British energy giant BP will pay a record US$20.8 billion (NZ$32.13 billion) to settle government claims for damages stemming from the deadly 2010 Gulf of Mexico oil spill, US Attorney General Loretta Lynch says.
"This historic resolution is a strong and fitting response to the worst environmental disaster in American history," Lynch said at a press conference on Monday. "BP is receiving the punishment it deserves, while also providing critical compensation for the injuries it caused to the environment and the economy of the Gulf region."
The spill was sparked by an explosion on the Deepwater Horizon rig which killed 11 men and saw millions of barrels of oil flow into Gulf waters, in one of the worst environmental disasters to strike the United States.

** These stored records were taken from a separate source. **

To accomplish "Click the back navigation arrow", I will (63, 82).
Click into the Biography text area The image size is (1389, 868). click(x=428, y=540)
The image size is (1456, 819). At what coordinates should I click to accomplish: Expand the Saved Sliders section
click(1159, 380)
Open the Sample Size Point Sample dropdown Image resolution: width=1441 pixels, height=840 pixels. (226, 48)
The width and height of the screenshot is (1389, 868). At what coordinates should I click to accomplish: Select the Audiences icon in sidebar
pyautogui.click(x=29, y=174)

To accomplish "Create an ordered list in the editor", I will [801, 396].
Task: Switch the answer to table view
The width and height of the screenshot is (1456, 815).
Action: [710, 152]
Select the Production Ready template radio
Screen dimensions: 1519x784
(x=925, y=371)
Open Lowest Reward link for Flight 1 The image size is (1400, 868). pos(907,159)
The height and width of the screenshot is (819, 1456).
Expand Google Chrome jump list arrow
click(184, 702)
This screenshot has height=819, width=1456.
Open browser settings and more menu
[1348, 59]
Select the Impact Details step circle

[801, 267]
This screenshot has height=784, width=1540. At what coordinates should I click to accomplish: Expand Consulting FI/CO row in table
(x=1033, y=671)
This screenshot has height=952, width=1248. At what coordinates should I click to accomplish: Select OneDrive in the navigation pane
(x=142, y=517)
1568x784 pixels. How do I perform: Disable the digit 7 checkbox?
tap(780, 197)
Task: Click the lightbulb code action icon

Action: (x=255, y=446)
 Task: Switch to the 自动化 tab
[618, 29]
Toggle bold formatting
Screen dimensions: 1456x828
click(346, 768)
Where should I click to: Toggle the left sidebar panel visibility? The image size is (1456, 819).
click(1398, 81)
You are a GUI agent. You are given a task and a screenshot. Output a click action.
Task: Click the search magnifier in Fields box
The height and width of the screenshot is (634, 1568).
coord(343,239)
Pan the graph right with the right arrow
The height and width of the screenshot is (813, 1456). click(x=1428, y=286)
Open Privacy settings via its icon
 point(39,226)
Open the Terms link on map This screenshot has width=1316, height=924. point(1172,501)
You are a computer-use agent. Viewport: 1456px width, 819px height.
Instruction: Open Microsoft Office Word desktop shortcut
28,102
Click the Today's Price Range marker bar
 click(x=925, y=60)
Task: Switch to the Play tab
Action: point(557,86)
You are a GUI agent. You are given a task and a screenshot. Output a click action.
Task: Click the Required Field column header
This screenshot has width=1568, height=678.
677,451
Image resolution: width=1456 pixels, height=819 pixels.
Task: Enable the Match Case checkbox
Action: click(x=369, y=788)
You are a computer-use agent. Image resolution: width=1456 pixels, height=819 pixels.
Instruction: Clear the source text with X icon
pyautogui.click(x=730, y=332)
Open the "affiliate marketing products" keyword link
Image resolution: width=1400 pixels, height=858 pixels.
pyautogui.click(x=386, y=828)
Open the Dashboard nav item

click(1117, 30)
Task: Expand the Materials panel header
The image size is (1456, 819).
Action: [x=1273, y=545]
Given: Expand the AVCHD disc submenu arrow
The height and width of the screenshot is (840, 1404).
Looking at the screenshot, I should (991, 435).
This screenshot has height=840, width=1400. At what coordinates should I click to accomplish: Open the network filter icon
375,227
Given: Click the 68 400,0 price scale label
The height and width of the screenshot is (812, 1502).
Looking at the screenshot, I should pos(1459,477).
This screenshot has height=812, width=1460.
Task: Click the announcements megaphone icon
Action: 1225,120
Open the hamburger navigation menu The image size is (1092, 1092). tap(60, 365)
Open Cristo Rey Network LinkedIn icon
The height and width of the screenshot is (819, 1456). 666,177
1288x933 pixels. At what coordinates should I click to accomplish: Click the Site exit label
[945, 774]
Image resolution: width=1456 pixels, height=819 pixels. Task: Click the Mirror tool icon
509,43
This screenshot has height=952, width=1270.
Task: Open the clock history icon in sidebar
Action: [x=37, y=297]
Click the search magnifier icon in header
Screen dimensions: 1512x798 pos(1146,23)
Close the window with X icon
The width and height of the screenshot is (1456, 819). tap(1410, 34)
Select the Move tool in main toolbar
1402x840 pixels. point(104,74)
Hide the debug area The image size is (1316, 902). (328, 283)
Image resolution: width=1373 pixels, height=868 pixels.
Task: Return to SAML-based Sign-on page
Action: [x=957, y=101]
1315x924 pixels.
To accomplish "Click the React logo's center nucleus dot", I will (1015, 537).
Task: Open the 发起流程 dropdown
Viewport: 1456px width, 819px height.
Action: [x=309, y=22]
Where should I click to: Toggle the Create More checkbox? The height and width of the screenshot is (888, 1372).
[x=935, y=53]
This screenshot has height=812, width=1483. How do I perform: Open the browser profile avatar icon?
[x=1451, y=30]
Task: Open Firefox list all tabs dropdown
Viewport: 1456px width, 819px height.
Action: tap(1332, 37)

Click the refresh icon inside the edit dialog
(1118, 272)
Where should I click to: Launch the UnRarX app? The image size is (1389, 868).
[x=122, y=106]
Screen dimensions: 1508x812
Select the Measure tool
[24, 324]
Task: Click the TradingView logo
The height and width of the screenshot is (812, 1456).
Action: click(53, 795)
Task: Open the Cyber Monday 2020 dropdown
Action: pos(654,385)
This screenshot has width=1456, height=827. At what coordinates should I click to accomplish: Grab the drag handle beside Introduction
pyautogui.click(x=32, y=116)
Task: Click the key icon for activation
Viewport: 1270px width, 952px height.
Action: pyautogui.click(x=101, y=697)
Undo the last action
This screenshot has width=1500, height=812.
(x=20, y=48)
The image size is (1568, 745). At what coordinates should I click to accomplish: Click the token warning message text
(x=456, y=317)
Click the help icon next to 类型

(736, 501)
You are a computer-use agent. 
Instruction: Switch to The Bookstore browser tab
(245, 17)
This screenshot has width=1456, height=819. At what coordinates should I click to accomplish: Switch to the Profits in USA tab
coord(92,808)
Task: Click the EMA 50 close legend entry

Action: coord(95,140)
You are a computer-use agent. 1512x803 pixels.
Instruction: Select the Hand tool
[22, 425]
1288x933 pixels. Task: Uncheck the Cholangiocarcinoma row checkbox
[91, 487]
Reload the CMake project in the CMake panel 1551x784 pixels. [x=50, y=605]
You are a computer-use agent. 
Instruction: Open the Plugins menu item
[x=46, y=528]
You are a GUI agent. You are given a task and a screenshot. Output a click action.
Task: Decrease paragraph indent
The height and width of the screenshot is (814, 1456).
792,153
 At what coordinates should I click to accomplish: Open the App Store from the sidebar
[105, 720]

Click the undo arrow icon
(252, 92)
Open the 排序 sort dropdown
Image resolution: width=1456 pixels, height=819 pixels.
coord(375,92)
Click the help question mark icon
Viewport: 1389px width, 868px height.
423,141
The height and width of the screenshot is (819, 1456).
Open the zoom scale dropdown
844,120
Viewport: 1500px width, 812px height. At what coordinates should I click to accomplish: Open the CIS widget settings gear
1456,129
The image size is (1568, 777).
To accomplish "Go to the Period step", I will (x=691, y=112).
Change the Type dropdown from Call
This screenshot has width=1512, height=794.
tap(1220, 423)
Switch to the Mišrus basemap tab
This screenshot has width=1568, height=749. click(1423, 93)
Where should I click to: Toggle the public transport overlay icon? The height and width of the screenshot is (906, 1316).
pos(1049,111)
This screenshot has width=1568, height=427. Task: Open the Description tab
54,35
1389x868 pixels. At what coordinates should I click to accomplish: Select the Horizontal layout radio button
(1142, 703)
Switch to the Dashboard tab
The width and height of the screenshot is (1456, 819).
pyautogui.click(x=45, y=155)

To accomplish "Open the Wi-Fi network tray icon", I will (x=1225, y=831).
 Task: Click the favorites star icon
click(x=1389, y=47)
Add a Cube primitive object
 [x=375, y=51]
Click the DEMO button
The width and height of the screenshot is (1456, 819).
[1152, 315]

It took 87 days to cap BP's runaway well - some 1500 metres below sea level off the coast of Louisiana.
Beaches were blackened in five states and the region's tourism and fishing industries were crippled in a tragedy that riveted the nation.
The global settlement resolves the governments' civil claims under the Clean Water Act and natural resources damage claims under the Oil Pollution Act, as well as economic damage claims of the five Gulf states - Texas, Louisiana, Mississippi, Alabama and Florida - along with hundreds of local governments.
"With this settlement, federal, state and local governments and the Gulf coast communities will have the resources to make significant progress toward restoring ecosystems, economies, and businesses of the region," said Secretary of Commerce Penny Pritzker.
"We are committed to ensuring the Gulf Coast comes back stronger and more vibrant than before the disaster. If made final, the settlement will provide the US and Gulf states with the resources and certainty needed for effective restoration planning and improvements."
It is the largest settlement with a single entity in the history of the US justice department.